ABSTRACT

Wavelets-based representations offer an important option for capturing localized effects in many signals.

This is achieved by employing representations via double integrals (continuous transforms), or via

double series (discrete transforms). Seminal to these representations are the processes of scaling and

shifting of a generating (mother) function. Over a period of several decades, wavelet analysis has been set

on a rigorous mathematical framework and has been applied to quite diverse fields. Wavelet families

associated with specific mother functions have proven quite appropriate for a variety of problems. In this

context, fast decomposition and reconstruction algorithms ensure computational efficiency, and rival

classical spectral analysis algorithms such as the fast Fourier transform (FFT). The field of vibration

analysis has benefited from this remarkable mathematical development in conjunction with vibration

monitoring, system identification, damage detection, and several other tasks. There is a voluminous body

of literature focusing on wavelet analysis. However, this chapter has the restricted objective of, on one

hand, discussing concepts closely related to vibration analysis, and on the other hand, citing sources that

can be readily available to a potential reader. In view of this latter objective, almost exclusively books and

archival articles are included in the list of references. First, theoretical concepts are briefly presented; for

more mathematical details, the reader may consult references [1-23]. Next, the theoretical concepts are

supplemented by vibration-analysis-related sections on time-varying spectra estimation, random field

synthesis, structural identification, damage detection, and material characterization. It is noted that most

of the mathematical developments pertain to the interval [0,1] relating to dimensionless independent

variables derived by normalization with respect to the spatial or temporal “lengths” of the entire signals.

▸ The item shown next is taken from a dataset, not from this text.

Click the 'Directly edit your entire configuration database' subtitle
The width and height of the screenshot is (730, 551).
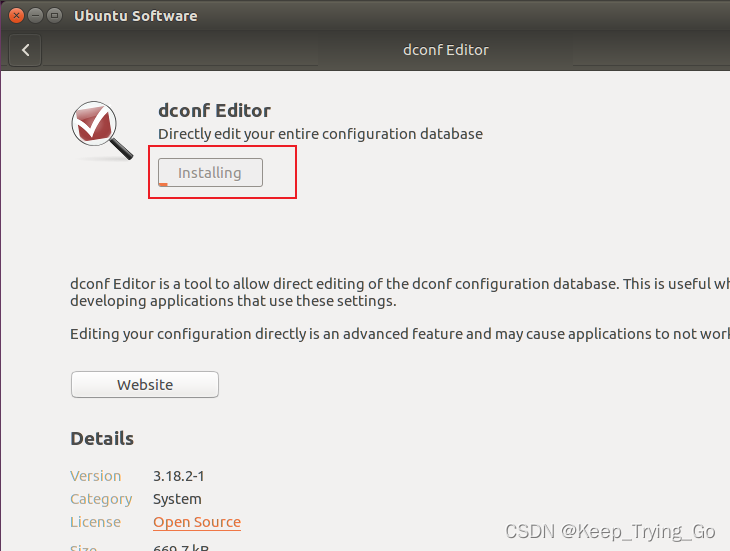click(x=320, y=134)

A convenient way to introduce the wavelet transform is through the concept of time-frequency

representation of signals. In the classical Fourier theory, a signal can be represented either in the time or

in the frequency domain, and the Fourier coefficients define the average spectral content over the entire

duration of the signal. The Fourier representation is appropriate for signals that are stationary, in terms

of parameters which are deemed important for the problem in hand, but becomes inadequate for

nonstationary signals, in which important parameters may evolve rapidly in time.